Given information »
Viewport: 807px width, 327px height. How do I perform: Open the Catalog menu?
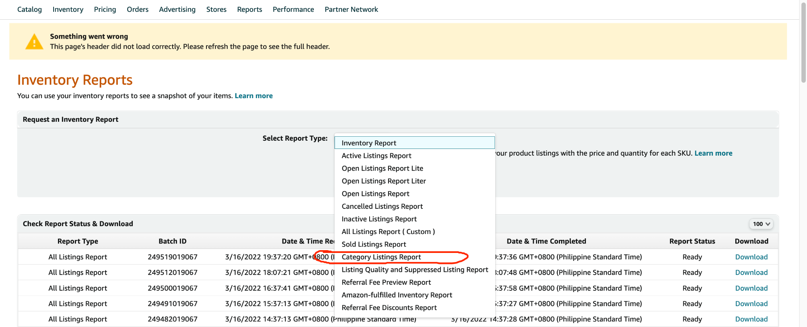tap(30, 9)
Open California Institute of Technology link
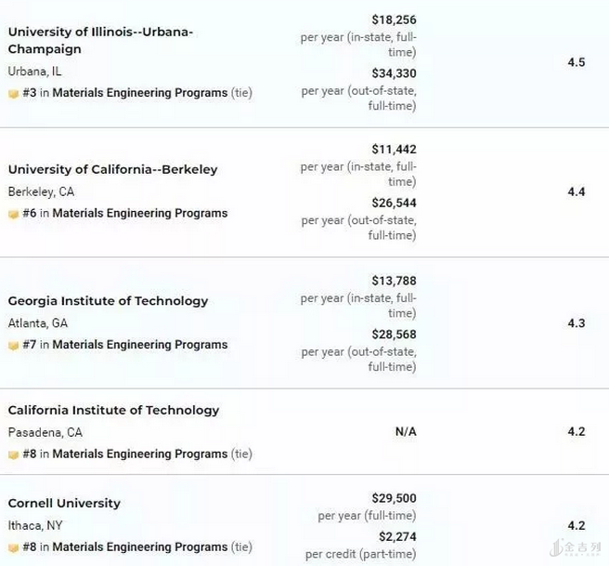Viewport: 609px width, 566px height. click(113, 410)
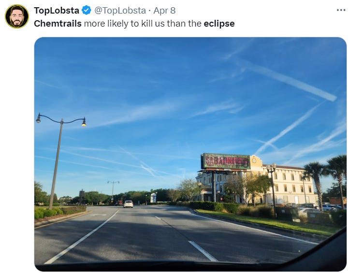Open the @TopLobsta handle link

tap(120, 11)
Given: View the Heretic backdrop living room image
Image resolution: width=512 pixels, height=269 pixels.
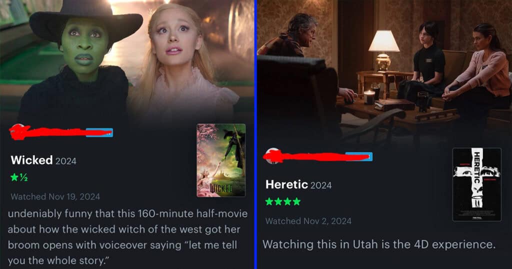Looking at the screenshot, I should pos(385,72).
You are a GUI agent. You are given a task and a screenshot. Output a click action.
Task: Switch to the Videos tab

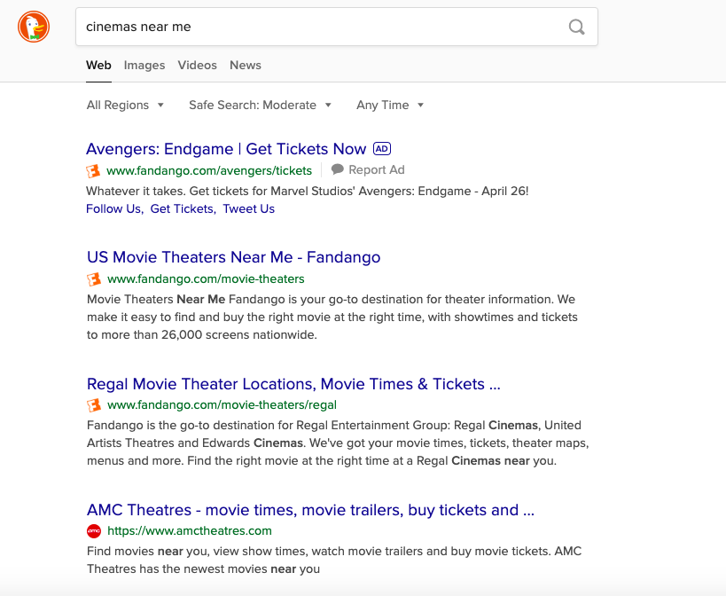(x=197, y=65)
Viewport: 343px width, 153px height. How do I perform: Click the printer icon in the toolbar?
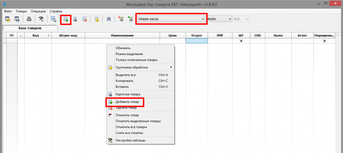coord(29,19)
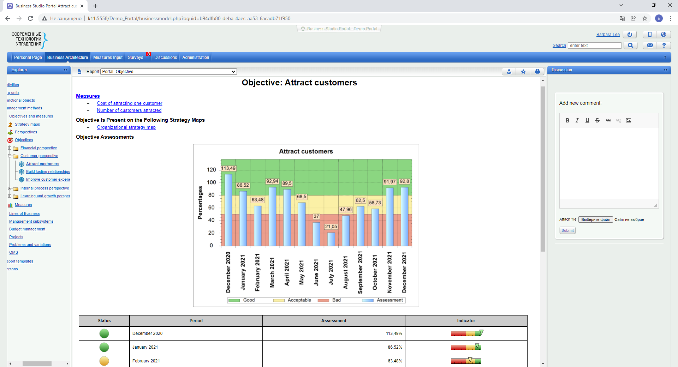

Aim of the exercise » Starting from the line where "Image resolution: width=512" appears, copy every line through the end of the material, both ends included, but no pictures.

Solution to this task »
Image resolution: width=512 pixels, height=269 pixels.
Looking at the screenshot, I should pos(385,72).
You are a GUI agent. You are given a task and a screenshot. Output a click action.
Task: Switch to the Videos tab

(x=197, y=65)
Viewport: 343px width, 153px height. How do I perform: Click the printer icon in the toolbar?
coord(29,19)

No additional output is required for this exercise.